- Directed by: Marshall Neilan
- Screenplay by: Francis Hopkinson Smith (novel) Eve Unsell
- Produced by: Jesse L. Lasky
- Starring: Blanche Sweet Elliott Dexter Tom Forman Norma Nichols Billy Jacobs Walter Rodgers
- Cinematography: Walter Stradling
- Production company: Jesse L. Lasky Feature Play Company
- Distributed by: Paramount Pictures
- Release date: April 12, 1917;
- Running time: 50 minutes
- Country: United States
- Language: English

= The Tides of Barnegat =

The Tides of Barnegat is a lost 1917 American drama silent film directed by Marshall Neilan and written by Francis Hopkinson Smith and Eve Unsell. The film stars Blanche Sweet, Elliott Dexter, Tom Forman, Norma Nichols, Billy Jacobs and Walter Rodgers. The film was released on April 12, 1917, by Paramount Pictures.

== Cast ==
- Blanche Sweet as Jane Cobden
- Elliott Dexter as Dr.

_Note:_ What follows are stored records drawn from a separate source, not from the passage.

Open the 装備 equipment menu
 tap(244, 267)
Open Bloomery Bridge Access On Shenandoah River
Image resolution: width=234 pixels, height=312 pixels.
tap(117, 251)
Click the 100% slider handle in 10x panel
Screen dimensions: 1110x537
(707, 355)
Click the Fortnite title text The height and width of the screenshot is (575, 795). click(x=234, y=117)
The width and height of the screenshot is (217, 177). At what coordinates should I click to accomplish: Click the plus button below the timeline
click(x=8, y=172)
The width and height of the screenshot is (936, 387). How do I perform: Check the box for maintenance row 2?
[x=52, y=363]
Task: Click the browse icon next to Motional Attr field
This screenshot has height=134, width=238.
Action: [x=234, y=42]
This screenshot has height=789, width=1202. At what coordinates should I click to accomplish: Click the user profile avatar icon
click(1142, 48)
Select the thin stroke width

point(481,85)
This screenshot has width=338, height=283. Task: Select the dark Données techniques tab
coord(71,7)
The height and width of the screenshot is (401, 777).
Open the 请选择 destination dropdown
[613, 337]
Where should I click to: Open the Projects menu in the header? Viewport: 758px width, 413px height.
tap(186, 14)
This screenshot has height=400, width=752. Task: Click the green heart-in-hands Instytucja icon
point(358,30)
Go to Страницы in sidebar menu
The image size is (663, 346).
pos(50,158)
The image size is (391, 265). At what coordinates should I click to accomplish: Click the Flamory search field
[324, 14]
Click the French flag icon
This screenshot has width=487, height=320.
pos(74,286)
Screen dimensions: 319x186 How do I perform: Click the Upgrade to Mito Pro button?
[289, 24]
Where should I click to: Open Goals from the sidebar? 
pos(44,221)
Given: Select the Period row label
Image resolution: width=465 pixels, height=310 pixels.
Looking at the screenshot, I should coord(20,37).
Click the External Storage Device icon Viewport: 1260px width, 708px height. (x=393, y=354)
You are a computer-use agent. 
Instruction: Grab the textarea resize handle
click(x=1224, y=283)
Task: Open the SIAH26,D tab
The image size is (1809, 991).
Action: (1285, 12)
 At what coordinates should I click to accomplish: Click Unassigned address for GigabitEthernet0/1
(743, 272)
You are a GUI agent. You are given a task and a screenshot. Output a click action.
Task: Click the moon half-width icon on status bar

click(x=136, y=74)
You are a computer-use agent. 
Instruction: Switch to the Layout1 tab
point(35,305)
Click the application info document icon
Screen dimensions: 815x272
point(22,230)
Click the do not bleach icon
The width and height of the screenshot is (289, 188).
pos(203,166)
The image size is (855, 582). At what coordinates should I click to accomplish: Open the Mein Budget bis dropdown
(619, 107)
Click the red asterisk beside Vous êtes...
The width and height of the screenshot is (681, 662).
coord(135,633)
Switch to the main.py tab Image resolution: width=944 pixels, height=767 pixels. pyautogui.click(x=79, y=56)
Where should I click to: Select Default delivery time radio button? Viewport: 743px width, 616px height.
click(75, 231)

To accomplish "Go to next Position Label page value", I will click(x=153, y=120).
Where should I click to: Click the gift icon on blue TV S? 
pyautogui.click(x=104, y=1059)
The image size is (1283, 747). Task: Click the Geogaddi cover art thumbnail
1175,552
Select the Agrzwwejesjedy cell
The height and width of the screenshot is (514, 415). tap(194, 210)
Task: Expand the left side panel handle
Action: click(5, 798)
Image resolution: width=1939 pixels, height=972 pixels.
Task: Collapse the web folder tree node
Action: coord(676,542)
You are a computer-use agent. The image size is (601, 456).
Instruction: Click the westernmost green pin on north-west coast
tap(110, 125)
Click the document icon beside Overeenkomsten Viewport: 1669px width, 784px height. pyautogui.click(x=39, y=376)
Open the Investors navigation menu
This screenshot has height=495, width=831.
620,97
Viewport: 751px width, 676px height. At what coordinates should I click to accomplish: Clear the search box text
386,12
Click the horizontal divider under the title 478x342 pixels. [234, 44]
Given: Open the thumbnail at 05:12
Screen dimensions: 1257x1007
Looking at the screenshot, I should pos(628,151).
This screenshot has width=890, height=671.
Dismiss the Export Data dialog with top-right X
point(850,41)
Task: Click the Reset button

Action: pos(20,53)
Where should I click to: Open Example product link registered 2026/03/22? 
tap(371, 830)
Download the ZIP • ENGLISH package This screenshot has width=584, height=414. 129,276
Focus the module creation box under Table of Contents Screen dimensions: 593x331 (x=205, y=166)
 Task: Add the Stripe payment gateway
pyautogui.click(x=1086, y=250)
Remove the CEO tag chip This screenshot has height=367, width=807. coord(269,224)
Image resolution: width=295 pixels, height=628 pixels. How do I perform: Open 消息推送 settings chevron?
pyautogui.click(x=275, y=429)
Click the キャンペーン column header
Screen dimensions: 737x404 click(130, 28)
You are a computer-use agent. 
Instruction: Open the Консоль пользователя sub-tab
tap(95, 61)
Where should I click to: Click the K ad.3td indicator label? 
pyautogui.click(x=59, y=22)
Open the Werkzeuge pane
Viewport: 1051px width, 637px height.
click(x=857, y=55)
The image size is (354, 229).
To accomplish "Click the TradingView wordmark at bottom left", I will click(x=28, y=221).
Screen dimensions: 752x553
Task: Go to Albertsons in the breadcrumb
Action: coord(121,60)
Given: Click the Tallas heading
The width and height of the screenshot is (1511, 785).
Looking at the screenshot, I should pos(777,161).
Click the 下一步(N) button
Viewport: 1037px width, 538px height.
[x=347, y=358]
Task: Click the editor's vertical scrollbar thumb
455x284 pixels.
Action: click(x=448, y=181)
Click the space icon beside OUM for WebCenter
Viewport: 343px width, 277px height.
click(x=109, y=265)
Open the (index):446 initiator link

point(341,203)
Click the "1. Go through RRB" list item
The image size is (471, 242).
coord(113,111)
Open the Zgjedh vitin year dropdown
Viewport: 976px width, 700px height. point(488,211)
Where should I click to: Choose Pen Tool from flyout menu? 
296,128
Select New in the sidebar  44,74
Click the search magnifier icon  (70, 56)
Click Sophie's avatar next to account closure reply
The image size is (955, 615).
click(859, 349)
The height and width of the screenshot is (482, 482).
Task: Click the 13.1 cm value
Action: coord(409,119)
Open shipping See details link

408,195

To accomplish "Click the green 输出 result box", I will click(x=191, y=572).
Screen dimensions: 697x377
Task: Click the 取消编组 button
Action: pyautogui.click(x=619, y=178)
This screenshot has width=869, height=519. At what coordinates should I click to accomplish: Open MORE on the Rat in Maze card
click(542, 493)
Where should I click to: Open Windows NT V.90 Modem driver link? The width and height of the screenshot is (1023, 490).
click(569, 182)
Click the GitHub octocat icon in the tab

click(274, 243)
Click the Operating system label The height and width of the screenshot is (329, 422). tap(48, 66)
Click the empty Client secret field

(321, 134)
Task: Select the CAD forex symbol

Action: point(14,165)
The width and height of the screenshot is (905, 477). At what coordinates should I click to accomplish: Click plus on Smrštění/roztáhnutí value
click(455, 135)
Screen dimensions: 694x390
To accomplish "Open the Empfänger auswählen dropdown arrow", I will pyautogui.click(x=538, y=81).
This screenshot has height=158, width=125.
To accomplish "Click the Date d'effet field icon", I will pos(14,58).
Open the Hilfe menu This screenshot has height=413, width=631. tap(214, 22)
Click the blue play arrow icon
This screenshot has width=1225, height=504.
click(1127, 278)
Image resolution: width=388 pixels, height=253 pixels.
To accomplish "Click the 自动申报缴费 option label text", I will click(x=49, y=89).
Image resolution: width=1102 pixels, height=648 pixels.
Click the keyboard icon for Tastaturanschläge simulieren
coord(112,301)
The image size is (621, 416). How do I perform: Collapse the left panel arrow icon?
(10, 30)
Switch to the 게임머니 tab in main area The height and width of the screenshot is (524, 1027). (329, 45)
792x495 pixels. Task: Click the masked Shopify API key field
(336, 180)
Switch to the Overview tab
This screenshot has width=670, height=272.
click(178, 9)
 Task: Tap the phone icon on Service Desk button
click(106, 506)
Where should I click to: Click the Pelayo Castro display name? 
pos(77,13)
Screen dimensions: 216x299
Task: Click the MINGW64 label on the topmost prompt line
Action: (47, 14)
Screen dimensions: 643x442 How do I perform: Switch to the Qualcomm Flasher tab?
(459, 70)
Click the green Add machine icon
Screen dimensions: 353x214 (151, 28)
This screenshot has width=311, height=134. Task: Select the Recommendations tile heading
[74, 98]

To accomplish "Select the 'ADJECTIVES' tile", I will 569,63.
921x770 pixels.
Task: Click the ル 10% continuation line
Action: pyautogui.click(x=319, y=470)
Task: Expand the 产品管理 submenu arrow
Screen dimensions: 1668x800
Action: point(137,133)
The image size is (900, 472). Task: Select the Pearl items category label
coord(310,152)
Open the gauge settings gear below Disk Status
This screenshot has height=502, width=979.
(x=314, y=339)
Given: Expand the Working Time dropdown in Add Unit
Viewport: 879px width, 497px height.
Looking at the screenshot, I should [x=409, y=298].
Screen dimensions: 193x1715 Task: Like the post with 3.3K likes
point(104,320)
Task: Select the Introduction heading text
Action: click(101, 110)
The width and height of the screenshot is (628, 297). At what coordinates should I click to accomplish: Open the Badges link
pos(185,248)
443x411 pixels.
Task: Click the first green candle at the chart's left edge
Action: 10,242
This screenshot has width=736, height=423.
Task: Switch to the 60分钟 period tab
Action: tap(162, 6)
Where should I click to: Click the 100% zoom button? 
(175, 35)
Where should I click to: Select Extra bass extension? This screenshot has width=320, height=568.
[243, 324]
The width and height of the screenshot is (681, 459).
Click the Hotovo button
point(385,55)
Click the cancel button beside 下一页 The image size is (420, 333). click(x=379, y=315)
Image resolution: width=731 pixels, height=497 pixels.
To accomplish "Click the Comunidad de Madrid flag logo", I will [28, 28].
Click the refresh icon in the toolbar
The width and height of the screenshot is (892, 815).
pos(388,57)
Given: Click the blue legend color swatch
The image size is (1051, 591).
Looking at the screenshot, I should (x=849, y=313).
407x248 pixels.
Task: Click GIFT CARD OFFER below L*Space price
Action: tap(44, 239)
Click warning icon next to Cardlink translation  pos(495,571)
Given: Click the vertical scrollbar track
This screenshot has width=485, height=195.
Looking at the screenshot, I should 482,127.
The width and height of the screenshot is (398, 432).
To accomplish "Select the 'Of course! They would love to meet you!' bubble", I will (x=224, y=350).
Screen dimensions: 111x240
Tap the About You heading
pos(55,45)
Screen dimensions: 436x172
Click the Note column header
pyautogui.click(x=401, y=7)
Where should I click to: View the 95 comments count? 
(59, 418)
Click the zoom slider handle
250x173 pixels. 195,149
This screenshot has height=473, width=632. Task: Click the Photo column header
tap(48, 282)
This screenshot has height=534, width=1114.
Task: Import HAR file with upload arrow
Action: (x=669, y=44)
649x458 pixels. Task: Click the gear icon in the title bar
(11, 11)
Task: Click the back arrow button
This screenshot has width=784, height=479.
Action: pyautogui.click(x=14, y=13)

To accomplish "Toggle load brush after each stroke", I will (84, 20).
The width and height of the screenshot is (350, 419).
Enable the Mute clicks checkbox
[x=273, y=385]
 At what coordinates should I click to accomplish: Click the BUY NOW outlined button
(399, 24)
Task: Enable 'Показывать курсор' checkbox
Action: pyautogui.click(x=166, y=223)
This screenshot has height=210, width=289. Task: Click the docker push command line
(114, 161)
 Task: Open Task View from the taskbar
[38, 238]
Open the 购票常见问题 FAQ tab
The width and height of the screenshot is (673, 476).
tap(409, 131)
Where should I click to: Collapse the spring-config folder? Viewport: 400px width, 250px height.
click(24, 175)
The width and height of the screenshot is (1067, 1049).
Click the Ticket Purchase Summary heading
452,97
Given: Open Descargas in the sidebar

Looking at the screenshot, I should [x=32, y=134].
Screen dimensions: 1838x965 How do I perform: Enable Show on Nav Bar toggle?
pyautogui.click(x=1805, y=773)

John Cavendish
- Tom Forman as Barton Holt
- Norma Nichols as Lucy Cobden
- Billy Jacobs as Archie
- Walter Rodgers as Captain Nathan Holt
- Harrison Ford as Sidney Gray
- Lillian Leighton as Martha Lillian

== Preservation ==
With no holdings located in archives, The Tides of Barnegat is considered a lost film.